[ARM] Should Use Load and Store with Register Offset

Hello LLVM Community (specifically anyone working with ARM Cortex-M),

While trying to compile the Newlib C library I found that Clang10 was generating slightly larger binaries than the libc from the prebuilt gcc-arm-none-eabi toolchain. I looked at a few specific functions (memcpy, strcpy, etc.) and noticed that LLVM does not tend to generate load/store instructions with a register offset (e.g. ldr Rd, [Rn, Rm] form) and instead prefers the immediate offset form.

When copying a contiguous sequence of bytes, this results in additional instructions to modify the base address. https://godbolt.org/z/T1xhae

void* memcpy_alt1(void* dst, const void* src, size_t len) {
char* save = (char*)dst;
for (size_t i = 0; i < len; ++i)
((char)(dst + i)) = ((char)(src + i));
return save;
}

clang --target=armv6m-none-eabi -Os -fomit-frame-pointer

memcpy_alt1:
push {r4, lr}
cmp r2, #0
beq .LBB0_3
mov r3, r0
.LBB0_2:
ldrb r4, [r1]
strb r4, [r3]
adds r1, r1, #1
adds r3, r3, #1
subs r2, r2, #1
bne .LBB0_2
.LBB0_3:
pop {r4, pc}

arm-none-eabi-gcc -march=armv6-m -Os

memcpy_alt1:
movs r3, #0
push {r4, lr}
.L2:
cmp r3, r2
bne .L3
pop {r4, pc}
.L3:
ldrb r4, [r1, r3]
strb r4, [r0, r3]
adds r3, r3, #1
b .L2

Because this code appears in a loop that could be copying hundreds of bytes, I want to add an optimization that will prioritize load/store instructions with register offsets when the offset is used multiple times. I have not worked on LLVM before, so I’d like advice about where to start.

  • The generated code is correct, just sub-optimal so is it appropriate to submit a bug report?

  • Is anyone already tackling this change or is there someone with more experience interested in collaborating?

  • Is this optimization better performed early during instruction selection or late using c++ (i.e. ARMLoadStoreOptimizer.cpp)

  • What is the potential to cause harm to other parts of the code gen, specifically for other arm targets. I’m working with armv6m, but armv7m offers base register updating in a single instruction. I don’t want to break other useful optimizations.
    So far, I am reading through the LLVM documentation to see where a change could be applied. I have also:

  • Compiled with -S -emit-llvm (see Godbolt link)
    There is an identifiable pattern where a getelementptr function is followed by a load or store.
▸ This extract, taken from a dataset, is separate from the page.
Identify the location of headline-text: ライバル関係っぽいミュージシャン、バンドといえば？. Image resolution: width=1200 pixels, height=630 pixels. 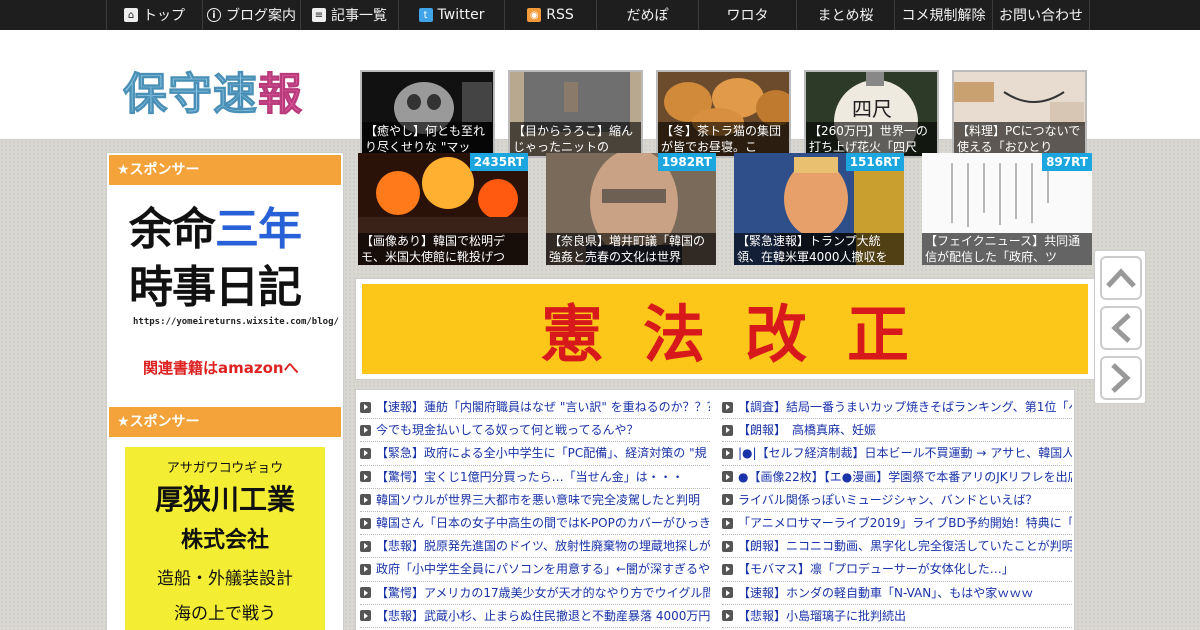
(888, 500).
When multiple getelementptr functions appear with the same virtual register offset, maybe this should match a tLDRr or tSTRr.

  • Ran LLC with --print-machineinstrs
    It appears that tLDRBi and tSTRBi are selected very early and never replaced by the equivalent t<LDRB|STRB>r instructions.
    Thank you,

Hello Daniel,

LLVM and GCC’s optimisation levels are not really equivalent. In Clang, -Os makes a performance and code-size trade off. In GCC, -Os is minimising code-size, which is equivalent to -Oz with Clang. I have’t looked into details yet, but changing -Os to -Oz in the godbolt link gives the codegen you’re looking for?

Cheers,
Sjoerd.

Hello Sjoerd,

Thank you for your response! I was not aware that -Oz is a closer equivalent to GCC’s -Os. I tried -Oz when compiling with clang and confirmed that the Clang’s generated assembly is equivalent to GCC for the code snippet I posted above.

clang --target=armv6m-none-eabi -Oz -fomit-frame-pointer

memcpy_alt1:
push {r4, lr}
movs r3, #0
.LBB0_1:
cmp r2, r3
beq .LBB0_3
ldrb r4, [r1, r3]
strb r4, [r0, r3]
adds r3, r3, #1
b .LBB0_1
.LBB0_3:
pop {r4, pc}

Daniel Way

Hi Daniel,

Your observations seem valid to me. Some high-level comments from my side.

As you said, the loops are quite similar. We have also observed that in general we generate more code around loops, in the function prologue and epilogue, where some data and arguments get moved and reshuffled etc. While this is very obvious in these micro-benchmarks, it hasn’t bothered us enough yet for larger apps where this is less important (or where others things are more important). The outlier looks indeed to be Clang -Oz for memcpy_alt2, that is perhaps a “code-size bug”. As I haven’t looked into it, it’s too early for me to blame this on just the addressing modes as there could be several things going on.

Since this is a micro-benchmark, and lowering memcpy is a bit of an art ;-), for which a specialised implementation is probably available, you might want to look at some other codes too that are important for you.

Your remarks about execution times might be right too, and as you said, probably best confirmed with benchmark numbers. In our group, we have not really looked into performance for the Cortex-M0, probably because it’s the only v6m core (although the Cortex-m23 and Armv8-M Baseline is very similar) and code-size would be more important for us, but there might be something to be gained here.

Cheers,
Sjoerd.

Thank you, Sjoerd.

Your high-level comments are very helpful and much appreciated. I ended up rebuilding the Newlib-nano source with -Oz instead of -Os and found an overall improvement in code size. The final size is still larger than the gcc-arm-none-eabi toolchain. Of course there are a few caveats to this:

  • Newlib is designed around GCC;
  • I’m not sure I perfectly reproduced the build settings for the pre-built toolchain (macros, etc.);
  • and this comparison considers all libc functions, many of which may not end up in the final image.
    For now, I’ve submitted BUG 46801 for the case when -Oz produces more instructions than -Os. I don’t know if it needs to be a priority, but thought it should be recorded.

I may try benchmarking the memcpy implementations as well as a few other libc functions, but I haven’t done this before. Of course, I’ll share my results if I do end up testing.

Thank you for the help.

Hi Daniel,

Thanks for the feedback, that’s interesting, and for raising the bug. I will do a first finger on the pulse and see if I can address that issue on the side, but am not promising anything. :slight_smile:

Cheers,
Sjoerd.